** Task prompt **
Could you rewrite the records from "Open the Table of Contents list icon" through the end of the records, replacing "Table of Contents" with "Contents Panel" and keeping everything else unchanged? Leave out the pictures.

** Stored data **
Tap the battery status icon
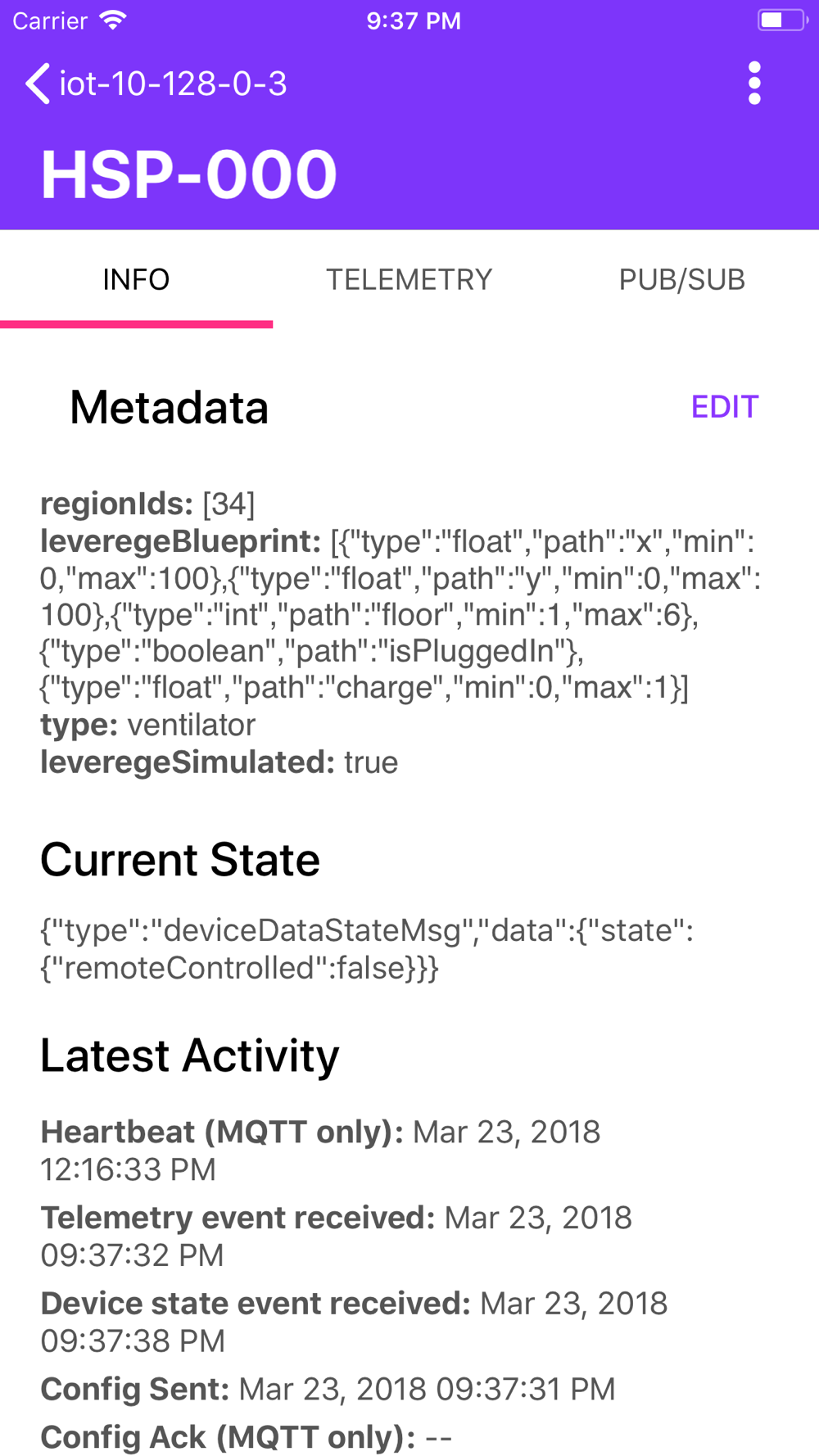The height and width of the screenshot is (1456, 819). point(783,20)
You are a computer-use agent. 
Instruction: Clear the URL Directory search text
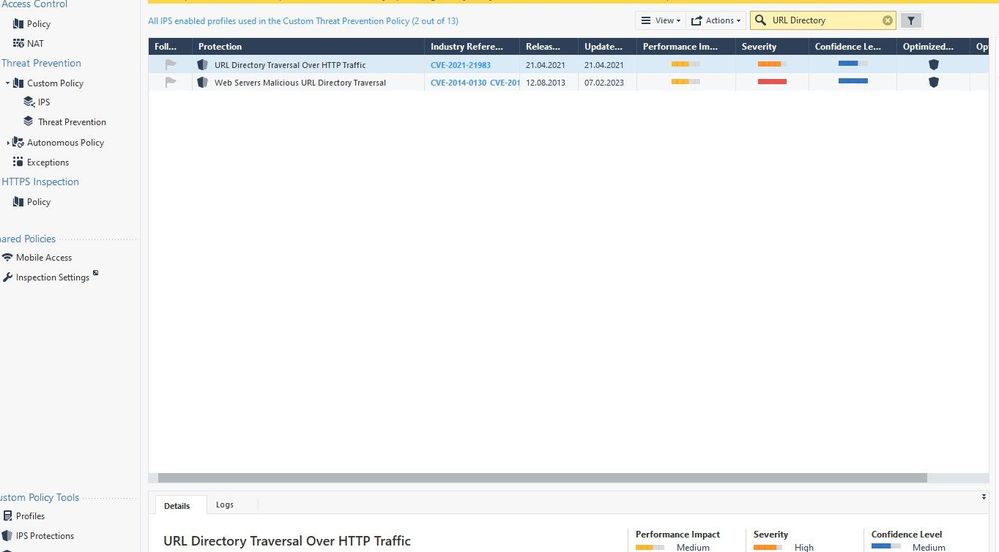[x=887, y=20]
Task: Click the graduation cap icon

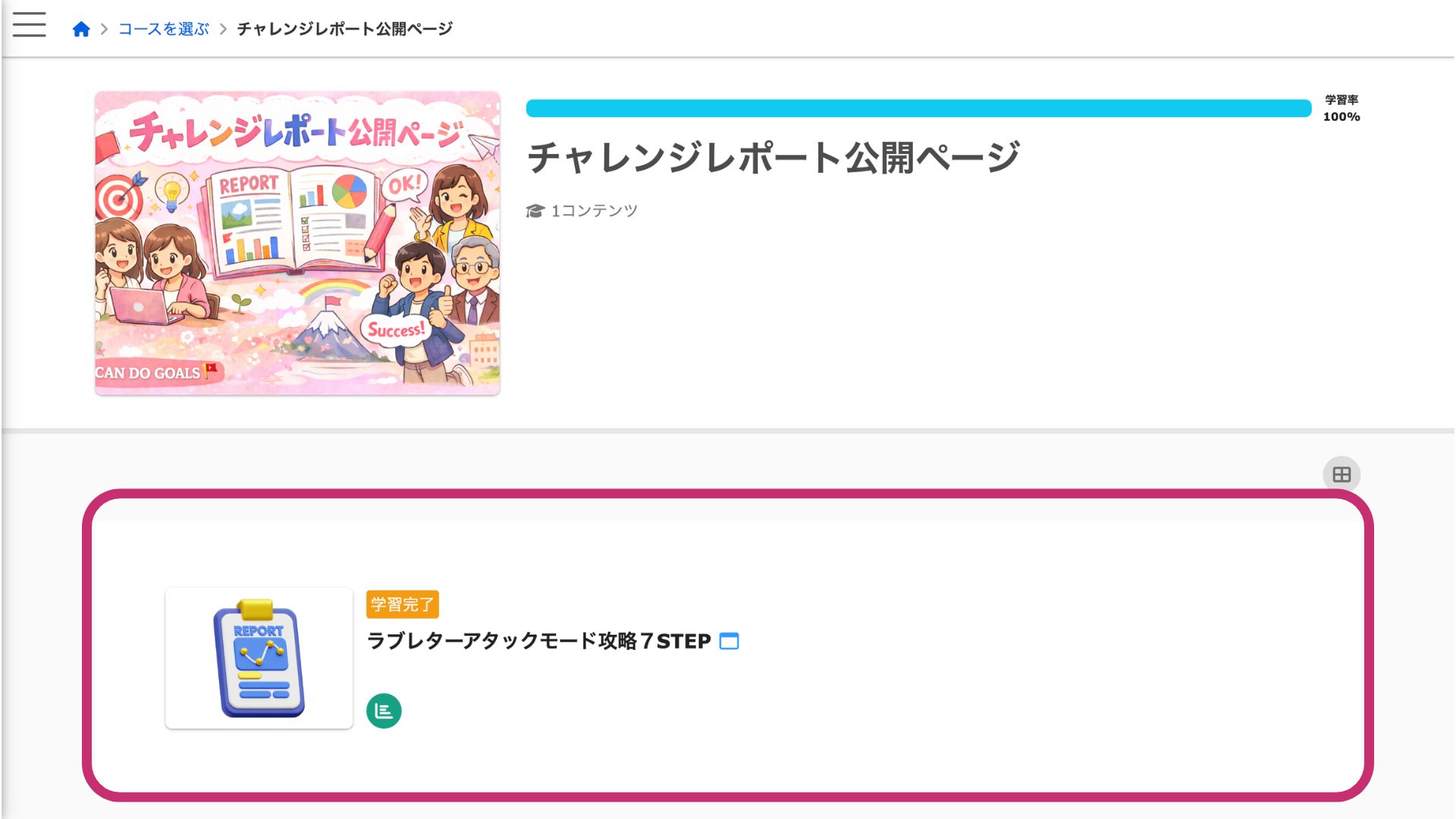Action: coord(535,211)
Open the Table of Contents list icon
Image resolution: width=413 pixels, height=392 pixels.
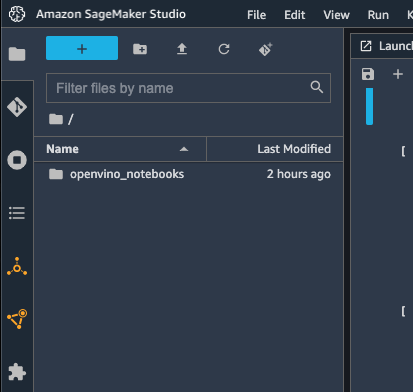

** Result below **
Open the Contents Panel list icon
Image resolution: width=413 pixels, height=392 pixels.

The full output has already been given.